ミニ情報
本歌(ほんか)・本歌取(ほんかどり)
有名な古歌の一部を用いて作歌する表現手法。取った古歌の世界を自歌の背景として奥行を与え、情趣の重層化をはかり複雑な余情美を創り出すもの。(『国史大辞典』)
和歌をつくるうえで用いられた手法を、作庭に応用し、また型を持つ石灯籠や水鉢、竹垣等の模作をおこなう場合に使用する言葉。本歌とは誰でも知っている「有名な古歌」のことで、作庭ではよく知られた「景」または「手法」、石灯籠や水鉢、竹垣では原型となっているものをいう。
それはともかく、般若寺型石灯籠が、三重塔の隣に移ったことは、石灯籠の据えられる場所としては、以前の丘の麓近くの園路脇よりは良いと思いますが、ここも私には今ひとつ落ち着かないような気がします。それはこの灯籠が、庭園の中でところを得て据えられているわけではなく、有名な般若寺型灯籠の本歌として“展示”されているということに、理由があるのかもしれません。
石灯籠は本来、寺院における仏への献灯という役割や、社寺の参道の照明、その後に生じた庭園の照明、あるいは景観的添景物としての役割があると思われるのですが、ここではそのいずれでもなく、ただ般若寺型石灯籠の本歌として観賞するために“展示”されているのです。いわば博物館に入った掛け軸や茶碗などの道具といった感じです。

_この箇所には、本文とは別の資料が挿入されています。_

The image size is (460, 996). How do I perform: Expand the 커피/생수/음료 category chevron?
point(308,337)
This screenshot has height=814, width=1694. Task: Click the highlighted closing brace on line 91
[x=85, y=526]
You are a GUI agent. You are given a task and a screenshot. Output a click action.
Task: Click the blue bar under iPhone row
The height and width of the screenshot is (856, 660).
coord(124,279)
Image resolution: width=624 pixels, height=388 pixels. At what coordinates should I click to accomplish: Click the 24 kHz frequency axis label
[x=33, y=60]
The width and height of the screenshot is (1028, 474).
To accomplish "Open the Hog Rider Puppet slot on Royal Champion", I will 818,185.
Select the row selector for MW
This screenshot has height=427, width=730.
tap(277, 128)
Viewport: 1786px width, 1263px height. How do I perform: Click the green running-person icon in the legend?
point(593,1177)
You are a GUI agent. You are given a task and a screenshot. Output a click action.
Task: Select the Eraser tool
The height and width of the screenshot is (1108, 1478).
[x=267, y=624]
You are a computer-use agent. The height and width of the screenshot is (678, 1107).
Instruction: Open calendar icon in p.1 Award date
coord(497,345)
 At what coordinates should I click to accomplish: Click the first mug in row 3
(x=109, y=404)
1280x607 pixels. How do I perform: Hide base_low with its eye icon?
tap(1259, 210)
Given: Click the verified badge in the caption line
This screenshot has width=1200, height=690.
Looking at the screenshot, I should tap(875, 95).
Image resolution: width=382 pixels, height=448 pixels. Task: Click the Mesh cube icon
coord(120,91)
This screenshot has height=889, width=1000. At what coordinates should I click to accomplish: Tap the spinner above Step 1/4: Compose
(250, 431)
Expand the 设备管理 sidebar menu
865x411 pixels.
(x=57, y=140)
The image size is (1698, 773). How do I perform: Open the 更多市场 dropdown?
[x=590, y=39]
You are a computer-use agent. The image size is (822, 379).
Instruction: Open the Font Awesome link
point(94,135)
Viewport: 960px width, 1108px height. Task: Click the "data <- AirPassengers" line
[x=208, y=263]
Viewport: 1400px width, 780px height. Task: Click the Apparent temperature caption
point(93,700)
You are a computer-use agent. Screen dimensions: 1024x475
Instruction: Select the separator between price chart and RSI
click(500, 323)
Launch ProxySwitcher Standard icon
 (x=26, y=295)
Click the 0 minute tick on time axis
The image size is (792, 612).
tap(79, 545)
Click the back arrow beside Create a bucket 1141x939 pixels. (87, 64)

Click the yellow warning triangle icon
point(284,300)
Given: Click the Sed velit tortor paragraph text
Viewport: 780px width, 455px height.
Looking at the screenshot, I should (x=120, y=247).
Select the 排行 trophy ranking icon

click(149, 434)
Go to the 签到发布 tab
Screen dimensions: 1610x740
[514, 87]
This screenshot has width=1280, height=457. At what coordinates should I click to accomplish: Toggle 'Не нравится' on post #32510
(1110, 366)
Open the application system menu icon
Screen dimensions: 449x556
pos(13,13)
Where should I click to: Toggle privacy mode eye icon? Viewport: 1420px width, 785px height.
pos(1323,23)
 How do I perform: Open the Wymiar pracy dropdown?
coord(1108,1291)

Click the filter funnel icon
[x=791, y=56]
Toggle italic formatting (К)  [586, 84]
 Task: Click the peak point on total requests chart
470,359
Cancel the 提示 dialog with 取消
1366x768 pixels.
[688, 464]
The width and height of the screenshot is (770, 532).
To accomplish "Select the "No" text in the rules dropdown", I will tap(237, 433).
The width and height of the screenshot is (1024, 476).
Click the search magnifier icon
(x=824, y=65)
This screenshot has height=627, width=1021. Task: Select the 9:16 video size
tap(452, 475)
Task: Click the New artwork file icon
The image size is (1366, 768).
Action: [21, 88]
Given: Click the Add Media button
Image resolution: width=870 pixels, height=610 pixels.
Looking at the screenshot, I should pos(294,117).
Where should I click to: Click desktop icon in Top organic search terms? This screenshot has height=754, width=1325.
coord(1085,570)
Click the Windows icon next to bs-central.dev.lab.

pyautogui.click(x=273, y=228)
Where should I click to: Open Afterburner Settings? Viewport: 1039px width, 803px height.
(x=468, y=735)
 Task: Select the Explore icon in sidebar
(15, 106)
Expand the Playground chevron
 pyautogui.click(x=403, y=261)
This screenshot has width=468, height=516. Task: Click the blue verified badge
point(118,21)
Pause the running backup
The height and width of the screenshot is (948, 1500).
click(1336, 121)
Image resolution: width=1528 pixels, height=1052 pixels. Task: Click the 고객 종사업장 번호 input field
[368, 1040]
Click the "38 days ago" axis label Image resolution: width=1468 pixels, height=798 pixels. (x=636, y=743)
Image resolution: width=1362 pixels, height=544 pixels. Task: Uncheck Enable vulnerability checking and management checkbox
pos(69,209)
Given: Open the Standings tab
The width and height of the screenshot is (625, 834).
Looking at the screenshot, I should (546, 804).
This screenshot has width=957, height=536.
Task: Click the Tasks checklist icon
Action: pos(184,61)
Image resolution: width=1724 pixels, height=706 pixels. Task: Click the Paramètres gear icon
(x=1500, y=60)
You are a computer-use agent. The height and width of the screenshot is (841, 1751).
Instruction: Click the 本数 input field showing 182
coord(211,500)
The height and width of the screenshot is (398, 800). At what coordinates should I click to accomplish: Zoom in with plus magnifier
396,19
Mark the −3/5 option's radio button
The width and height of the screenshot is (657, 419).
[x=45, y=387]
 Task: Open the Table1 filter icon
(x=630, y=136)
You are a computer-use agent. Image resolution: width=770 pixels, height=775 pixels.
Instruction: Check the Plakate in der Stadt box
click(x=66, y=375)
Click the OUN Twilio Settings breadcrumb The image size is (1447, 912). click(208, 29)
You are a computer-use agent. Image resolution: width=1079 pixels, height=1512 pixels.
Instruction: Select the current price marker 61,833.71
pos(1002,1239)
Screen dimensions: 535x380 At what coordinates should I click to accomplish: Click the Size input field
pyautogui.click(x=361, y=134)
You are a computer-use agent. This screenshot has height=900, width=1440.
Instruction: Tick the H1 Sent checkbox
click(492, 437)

しかしそうした庭園景観中心の配置か、灯籠鑑賞の為の展示のどちらが良いのかは、一概にいえません。「庭園景観と灯籠」という見方に対して、「石造美術」の観賞という楽しみ方もあって、この場合には対象にできるだけ近づいて、彫刻の細部まで見極めることが必要になりますので、本歌の特徴を確認するためには、現行の展示方法の方がやはりふさわしいことになります。
いずれにしても、そうした個人的な感想は別にして、本歌とは日本でただ一つの存在であり、関東にはめったにないものですので、じっくり鑑賞したいものです。